Darkhunt perspective: The attack surface for agentic AI isn't just the model - it's every connector, every integration, every permission granted. Perplexity Comet had OAuth access to Drive. No additional verification was required for destructive operations. This is what happens when agents inherit permissions without inheriting judgment. The mitigation isn't model-level guardrails; it's treating agent connectors as first-class attack surfaces requiring their own security controls. Tool-level actions are invisible to model-focused defences.

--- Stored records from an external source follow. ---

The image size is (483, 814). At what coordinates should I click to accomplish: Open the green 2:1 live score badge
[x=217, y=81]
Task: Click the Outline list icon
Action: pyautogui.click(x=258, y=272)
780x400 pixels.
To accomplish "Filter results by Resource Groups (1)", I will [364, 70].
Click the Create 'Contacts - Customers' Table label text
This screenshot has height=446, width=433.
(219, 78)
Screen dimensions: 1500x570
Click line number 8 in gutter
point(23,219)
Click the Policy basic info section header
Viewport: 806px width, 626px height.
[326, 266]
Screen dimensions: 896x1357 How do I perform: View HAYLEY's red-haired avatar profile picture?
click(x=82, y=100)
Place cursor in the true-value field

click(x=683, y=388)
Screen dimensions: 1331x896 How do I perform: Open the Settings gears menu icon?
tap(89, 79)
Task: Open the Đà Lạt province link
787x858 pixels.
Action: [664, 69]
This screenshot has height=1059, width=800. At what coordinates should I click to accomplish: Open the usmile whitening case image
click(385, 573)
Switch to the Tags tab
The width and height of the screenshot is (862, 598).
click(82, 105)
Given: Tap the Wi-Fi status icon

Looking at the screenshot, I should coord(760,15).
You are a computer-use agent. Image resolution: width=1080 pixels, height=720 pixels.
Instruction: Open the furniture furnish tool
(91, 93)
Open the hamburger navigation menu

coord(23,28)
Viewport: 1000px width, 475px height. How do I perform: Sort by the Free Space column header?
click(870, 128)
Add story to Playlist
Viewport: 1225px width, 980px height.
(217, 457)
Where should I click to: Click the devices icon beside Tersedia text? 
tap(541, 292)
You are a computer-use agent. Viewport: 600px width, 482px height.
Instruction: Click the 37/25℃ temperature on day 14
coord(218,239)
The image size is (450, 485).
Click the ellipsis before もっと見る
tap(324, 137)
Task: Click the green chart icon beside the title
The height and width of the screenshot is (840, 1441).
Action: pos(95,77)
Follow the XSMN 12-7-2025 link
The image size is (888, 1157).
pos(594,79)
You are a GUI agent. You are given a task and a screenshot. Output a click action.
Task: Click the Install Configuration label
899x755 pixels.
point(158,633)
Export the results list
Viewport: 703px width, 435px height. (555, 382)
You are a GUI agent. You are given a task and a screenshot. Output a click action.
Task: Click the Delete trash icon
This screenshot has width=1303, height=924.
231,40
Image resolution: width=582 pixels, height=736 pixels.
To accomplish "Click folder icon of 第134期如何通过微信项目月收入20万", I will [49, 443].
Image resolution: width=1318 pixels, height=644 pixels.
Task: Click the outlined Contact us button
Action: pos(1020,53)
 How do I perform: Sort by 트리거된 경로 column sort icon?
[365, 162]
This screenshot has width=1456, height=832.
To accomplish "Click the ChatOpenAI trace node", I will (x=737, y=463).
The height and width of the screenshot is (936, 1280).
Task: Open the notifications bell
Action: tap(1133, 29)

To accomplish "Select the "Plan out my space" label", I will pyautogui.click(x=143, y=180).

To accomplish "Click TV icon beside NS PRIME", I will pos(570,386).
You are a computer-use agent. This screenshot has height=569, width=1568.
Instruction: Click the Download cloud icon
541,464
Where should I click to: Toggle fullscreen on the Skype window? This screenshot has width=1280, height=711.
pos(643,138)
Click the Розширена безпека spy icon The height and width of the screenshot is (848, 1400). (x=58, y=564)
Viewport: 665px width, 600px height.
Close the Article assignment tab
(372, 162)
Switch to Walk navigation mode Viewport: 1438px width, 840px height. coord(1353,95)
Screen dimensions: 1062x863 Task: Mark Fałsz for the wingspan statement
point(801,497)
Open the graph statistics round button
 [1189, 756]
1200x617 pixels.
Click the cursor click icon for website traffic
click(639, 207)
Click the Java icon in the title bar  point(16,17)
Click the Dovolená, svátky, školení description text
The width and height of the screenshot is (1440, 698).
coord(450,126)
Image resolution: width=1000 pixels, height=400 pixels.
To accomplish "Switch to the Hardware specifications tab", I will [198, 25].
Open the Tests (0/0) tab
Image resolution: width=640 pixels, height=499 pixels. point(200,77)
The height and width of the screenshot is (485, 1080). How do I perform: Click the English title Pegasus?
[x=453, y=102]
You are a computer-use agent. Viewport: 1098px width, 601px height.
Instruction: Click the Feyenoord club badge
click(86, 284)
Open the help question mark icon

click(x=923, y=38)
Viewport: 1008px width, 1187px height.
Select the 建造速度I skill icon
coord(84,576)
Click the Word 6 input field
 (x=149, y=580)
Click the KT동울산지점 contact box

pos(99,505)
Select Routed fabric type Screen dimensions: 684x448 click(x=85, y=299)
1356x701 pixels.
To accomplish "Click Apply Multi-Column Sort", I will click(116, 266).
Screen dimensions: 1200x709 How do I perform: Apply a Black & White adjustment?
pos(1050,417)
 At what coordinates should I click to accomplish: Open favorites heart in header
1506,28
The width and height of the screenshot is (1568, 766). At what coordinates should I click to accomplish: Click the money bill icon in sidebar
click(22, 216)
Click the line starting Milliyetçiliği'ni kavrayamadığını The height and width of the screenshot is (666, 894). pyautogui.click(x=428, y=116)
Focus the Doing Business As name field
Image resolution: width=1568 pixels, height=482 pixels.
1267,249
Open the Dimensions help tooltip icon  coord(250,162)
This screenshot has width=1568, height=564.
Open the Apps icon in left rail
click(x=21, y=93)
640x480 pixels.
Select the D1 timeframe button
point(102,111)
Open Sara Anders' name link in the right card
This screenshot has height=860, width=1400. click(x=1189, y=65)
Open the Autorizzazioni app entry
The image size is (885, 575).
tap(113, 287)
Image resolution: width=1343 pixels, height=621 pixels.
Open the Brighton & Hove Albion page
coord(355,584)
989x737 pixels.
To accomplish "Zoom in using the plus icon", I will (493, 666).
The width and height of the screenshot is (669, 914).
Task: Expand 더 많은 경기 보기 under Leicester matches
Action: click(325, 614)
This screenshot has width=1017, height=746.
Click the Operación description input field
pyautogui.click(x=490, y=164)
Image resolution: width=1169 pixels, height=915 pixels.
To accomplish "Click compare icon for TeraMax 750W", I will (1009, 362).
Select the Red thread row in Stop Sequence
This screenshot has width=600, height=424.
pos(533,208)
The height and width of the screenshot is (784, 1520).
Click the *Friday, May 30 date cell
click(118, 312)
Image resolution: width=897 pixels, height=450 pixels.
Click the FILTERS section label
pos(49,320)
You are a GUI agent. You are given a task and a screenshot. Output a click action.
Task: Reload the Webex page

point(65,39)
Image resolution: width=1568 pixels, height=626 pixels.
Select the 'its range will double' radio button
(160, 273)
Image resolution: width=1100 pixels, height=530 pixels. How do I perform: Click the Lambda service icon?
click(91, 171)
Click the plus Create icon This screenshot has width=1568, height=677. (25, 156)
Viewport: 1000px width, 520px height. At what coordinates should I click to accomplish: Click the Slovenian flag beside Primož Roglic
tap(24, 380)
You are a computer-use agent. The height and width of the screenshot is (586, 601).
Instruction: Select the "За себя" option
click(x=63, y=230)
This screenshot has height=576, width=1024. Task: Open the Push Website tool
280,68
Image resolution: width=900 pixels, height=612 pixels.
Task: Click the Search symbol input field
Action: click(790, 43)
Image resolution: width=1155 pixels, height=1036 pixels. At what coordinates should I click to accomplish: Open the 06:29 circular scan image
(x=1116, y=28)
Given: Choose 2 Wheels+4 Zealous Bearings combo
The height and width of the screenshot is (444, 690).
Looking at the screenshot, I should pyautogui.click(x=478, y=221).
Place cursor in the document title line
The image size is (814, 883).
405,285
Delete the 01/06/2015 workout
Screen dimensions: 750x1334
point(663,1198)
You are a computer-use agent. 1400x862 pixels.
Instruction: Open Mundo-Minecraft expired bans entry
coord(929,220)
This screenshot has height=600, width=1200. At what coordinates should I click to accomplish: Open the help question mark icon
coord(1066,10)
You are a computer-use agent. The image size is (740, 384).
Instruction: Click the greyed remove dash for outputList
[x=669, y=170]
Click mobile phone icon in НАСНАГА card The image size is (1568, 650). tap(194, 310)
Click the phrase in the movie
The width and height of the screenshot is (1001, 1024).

Attack Vectors & Vulnerabilities
Critical Infrastructure Vulnerabilities
LangGrinch (CVE-2025-68664) - CVSS 9.3
The "LangGrinch" vulnerability in langchain-core enables prompt injection to exfiltrate environment variables, including cloud credentials, database connection strings, and API keys. With 847M downloads affected, the attack works through a serialisation/deserialization flaw - attackers steer agents to generate crafted outputs that are later misinterpreted as trusted objects. Twelve distinct exploitable flows were identified through routine operations (persist, stream, reconstruct). Patches available in langchain-core 1.2.5 and 0.3.81.
MCP Sampling Attack Vectors
Palo Alto Networks Unit 42 discovered three attack categories exploiting the Model Context Protocol's bidirectional communication pattern:
Resource theft: Hidden prompts invisibly drain compute tokens
Conversation hijacking: Persistent session-wide behaviour modification
Covert tool invocation: Unauthorised file operations
The root cause: MCP servers can craft prompts for client LLMs without adequate verification. Detection requires scanning for injection markers ([INST], role-play patterns), monitoring unexpected tool calls, and flagging abnormal token usage.
Defensive Developments
HoneyTrap: Deception as Defence
A novel multi-agent defence framework introduces a paradigm shift from blocking attacks to deceiving attackers. Four collaborative agents work together:
Threat Interceptor: Detects incoming jailbreak attempts
Misdirection Controller: Generates convincing but harmless responses
Forensic Tracker: Logs attack patterns and attacker behaviour
System Harmoniser: Coordinates the deception while protecting the real system
Results across GPT-4, GPT-3.5-turbo, Gemini-1.5-pro, and LLaMa-3.1:
68.77% reduction in attack success rates
118.11% improvement in Mislead Success Rate (attackers believe they succeeded)
149.16% increase in Attack Resource Consumption
The framework introduces new metrics beyond traditional Attack Success Rate: how effectively can you waste attacker resources while gathering intelligence?